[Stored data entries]
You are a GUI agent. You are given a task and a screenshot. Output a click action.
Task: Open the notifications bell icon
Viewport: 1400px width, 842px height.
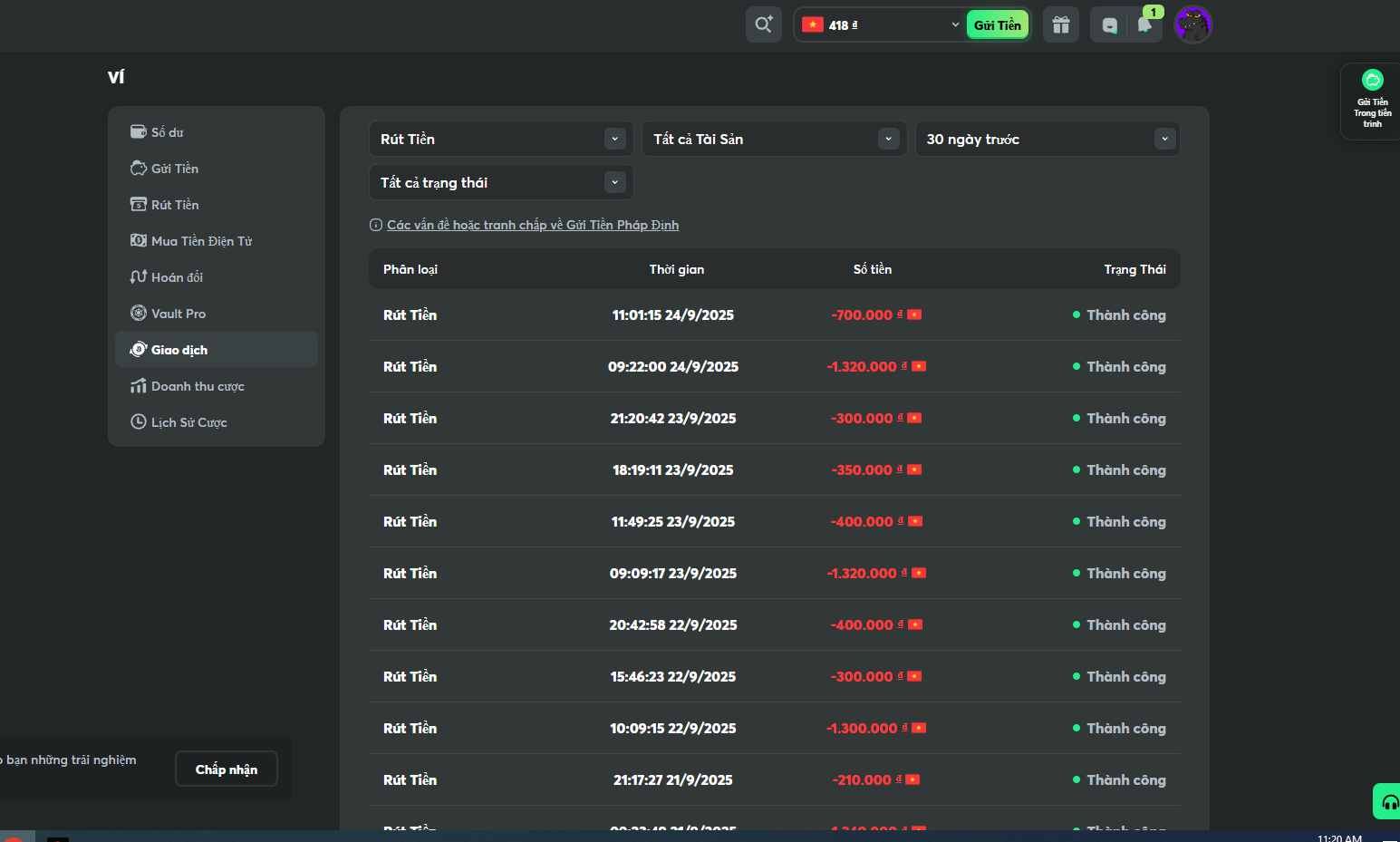pos(1144,24)
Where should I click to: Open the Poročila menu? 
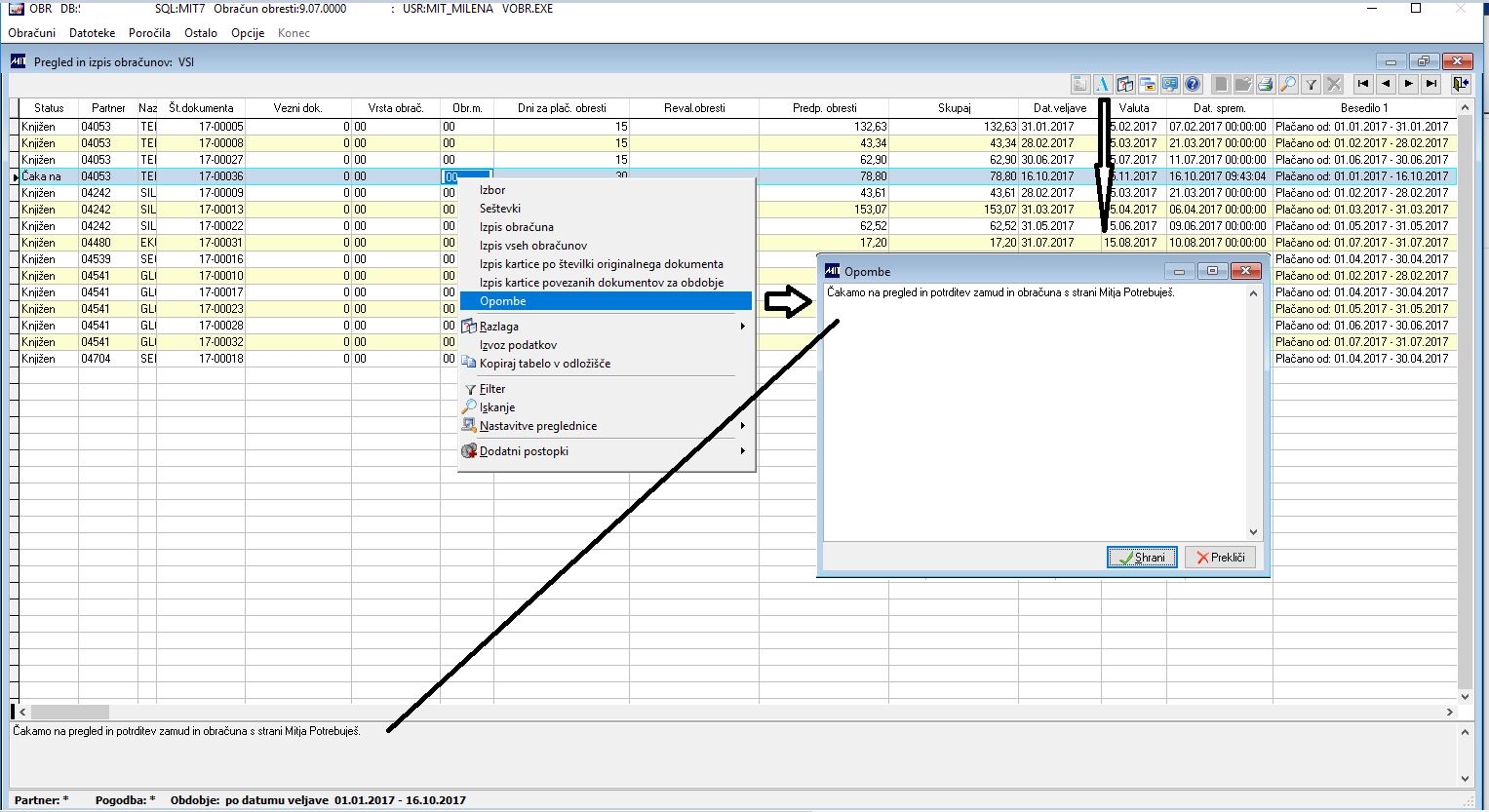pos(149,33)
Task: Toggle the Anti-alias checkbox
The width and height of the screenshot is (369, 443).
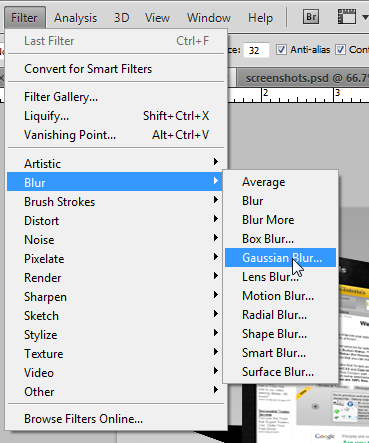Action: (x=281, y=50)
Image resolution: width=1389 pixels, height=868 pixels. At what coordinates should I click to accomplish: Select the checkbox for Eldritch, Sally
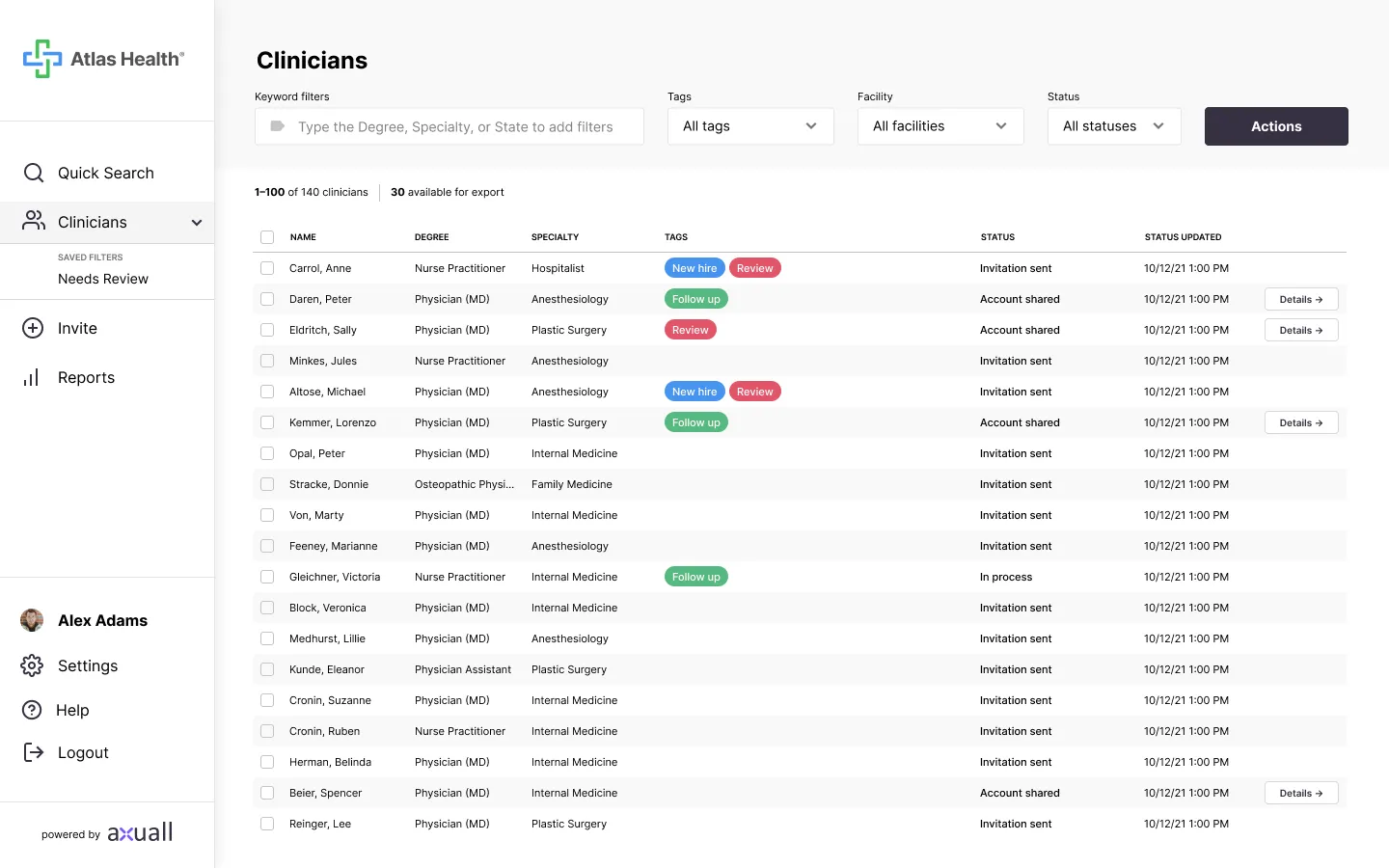click(267, 330)
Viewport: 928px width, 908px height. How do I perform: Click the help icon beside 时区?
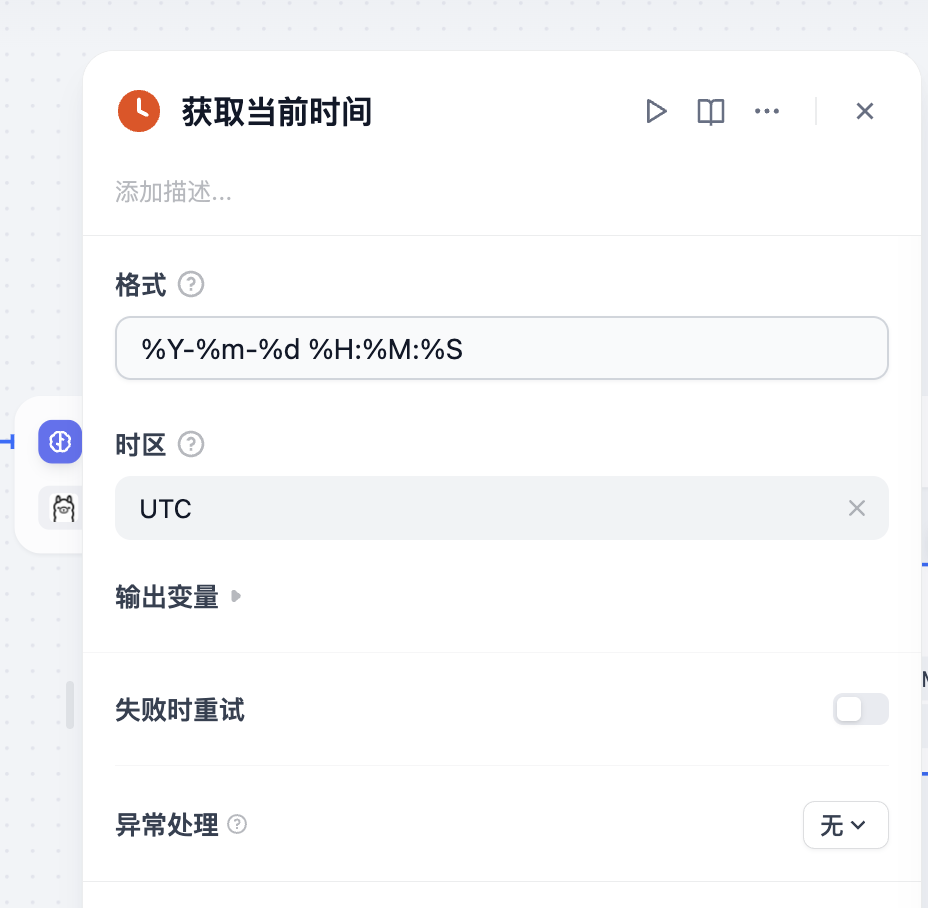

Requirements. Arrange the items above as a Markdown table with the columns Row and Text, one line per row, numbered in order and skipping blank lines. Omit the pictures.

Final answer.
| Row | Text |
|---|---|
| 1 | You are a GUI agent. You are given a task and a screenshot. Output a click action. |
| 2 | Task: Open the notifications bell icon |
| 3 | Viewport: 1400px width, 842px height. |
| 4 | pos(1144,24) |
| 5 | Where should I click to: Open the Poročila menu?  |
| 6 | pos(149,33) |
| 7 | Task: Toggle the Anti-alias checkbox |
| 8 | The width and height of the screenshot is (369, 443). |
| 9 | Action: (x=281, y=50) |
| 10 | Image resolution: width=1389 pixels, height=868 pixels. At what coordinates should I click to accomplish: Select the checkbox for Eldritch, Sally |
| 11 | click(267, 330) |
| 12 | Viewport: 928px width, 908px height. How do I perform: Click the help icon beside 时区? |